__Activity__
Reproduce the passage on Tesla's delayed projects word for word, from "Unveiled in November" to "by early 2022.", inclusive.

BEGIN Text

Musk’s ambitions go beyond passenger vehicles, and in November 2017 he unveiled his futuristic electric truck, promising it would go 500 miles per charge and be available at around the end of 2019. As of July 2021, Tesla has yet to announce a firm launch date or production site for the Semi, and in June, Jerome Guillen, the longtime head of the truck program, unexpectedly resigned.
Unveiled in November 2017 along with the Semi, Musk said the Roadster would arrive in 2020, be the fastest production car ever made and go as far as 620 miles per charge. The anticipated tech wonder is expected to cost about $200,000, but there’s no firm launch date.
Tesla Giga Berlin
Musk wanted Tesla’s first European batteryCK plant to open in July 2021. While much of the physical construction is complete, the plant lacks regulatory approval to begin operations, has stoked opposition from local environmentalists and faces fines related to water and sewerage issues. The current hope is that the plant will be open by early 2022.

END Text
BEGIN Stored data

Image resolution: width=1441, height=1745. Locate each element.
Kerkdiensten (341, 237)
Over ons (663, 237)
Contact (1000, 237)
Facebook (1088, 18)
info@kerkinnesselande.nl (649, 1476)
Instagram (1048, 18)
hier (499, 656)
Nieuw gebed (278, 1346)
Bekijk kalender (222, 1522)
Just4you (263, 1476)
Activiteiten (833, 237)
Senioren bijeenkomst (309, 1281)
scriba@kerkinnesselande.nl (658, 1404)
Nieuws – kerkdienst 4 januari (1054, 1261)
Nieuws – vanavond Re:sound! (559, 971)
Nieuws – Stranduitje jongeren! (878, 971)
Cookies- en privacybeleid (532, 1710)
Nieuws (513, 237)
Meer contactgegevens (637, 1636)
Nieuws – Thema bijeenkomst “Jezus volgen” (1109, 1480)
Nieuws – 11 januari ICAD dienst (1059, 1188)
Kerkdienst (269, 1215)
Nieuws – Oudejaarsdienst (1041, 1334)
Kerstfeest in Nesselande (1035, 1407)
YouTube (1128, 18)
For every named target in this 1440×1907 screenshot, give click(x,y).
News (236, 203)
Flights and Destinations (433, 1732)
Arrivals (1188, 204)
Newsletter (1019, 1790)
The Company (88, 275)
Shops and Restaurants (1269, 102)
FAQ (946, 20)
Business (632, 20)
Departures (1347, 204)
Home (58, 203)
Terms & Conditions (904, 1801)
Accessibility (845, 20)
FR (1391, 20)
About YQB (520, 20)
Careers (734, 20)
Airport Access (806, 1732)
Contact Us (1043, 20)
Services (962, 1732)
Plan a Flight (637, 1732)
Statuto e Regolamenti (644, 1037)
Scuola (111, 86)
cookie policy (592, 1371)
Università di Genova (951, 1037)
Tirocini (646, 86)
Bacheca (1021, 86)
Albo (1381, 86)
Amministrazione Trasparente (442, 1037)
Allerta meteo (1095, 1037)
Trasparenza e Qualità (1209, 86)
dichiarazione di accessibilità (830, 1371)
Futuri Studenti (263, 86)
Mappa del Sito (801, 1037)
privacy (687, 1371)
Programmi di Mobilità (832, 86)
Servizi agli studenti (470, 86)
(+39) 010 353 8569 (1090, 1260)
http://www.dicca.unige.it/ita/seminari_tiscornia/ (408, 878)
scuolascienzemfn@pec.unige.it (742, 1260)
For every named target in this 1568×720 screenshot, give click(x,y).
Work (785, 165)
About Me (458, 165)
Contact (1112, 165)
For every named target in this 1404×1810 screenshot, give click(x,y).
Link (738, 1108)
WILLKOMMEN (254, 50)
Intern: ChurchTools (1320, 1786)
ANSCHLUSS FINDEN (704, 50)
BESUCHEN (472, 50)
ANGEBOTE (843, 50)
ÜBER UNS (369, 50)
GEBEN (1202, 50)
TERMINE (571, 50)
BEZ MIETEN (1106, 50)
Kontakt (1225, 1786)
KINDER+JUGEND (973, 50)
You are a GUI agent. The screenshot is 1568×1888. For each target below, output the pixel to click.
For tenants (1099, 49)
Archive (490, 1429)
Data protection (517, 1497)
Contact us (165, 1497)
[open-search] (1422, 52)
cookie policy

END Stored data

__Answer to this task__
Unveiled in November 2017 along with the Semi, Musk said the Roadster would arrive in 2020, be the fastest production car ever made and go as far as 620 miles per charge. The anticipated tech wonder is expected to cost about $200,000, but there’s no firm launch date.
Tesla Giga Berlin
Musk wanted Tesla’s first European batteryCK plant to open in July 2021. While much of the physical construction is complete, the plant lacks regulatory approval to begin operations, has stoked opposition from local environmentalists and faces fines related to water and sewerage issues. The current hope is that the plant will be open by early 2022.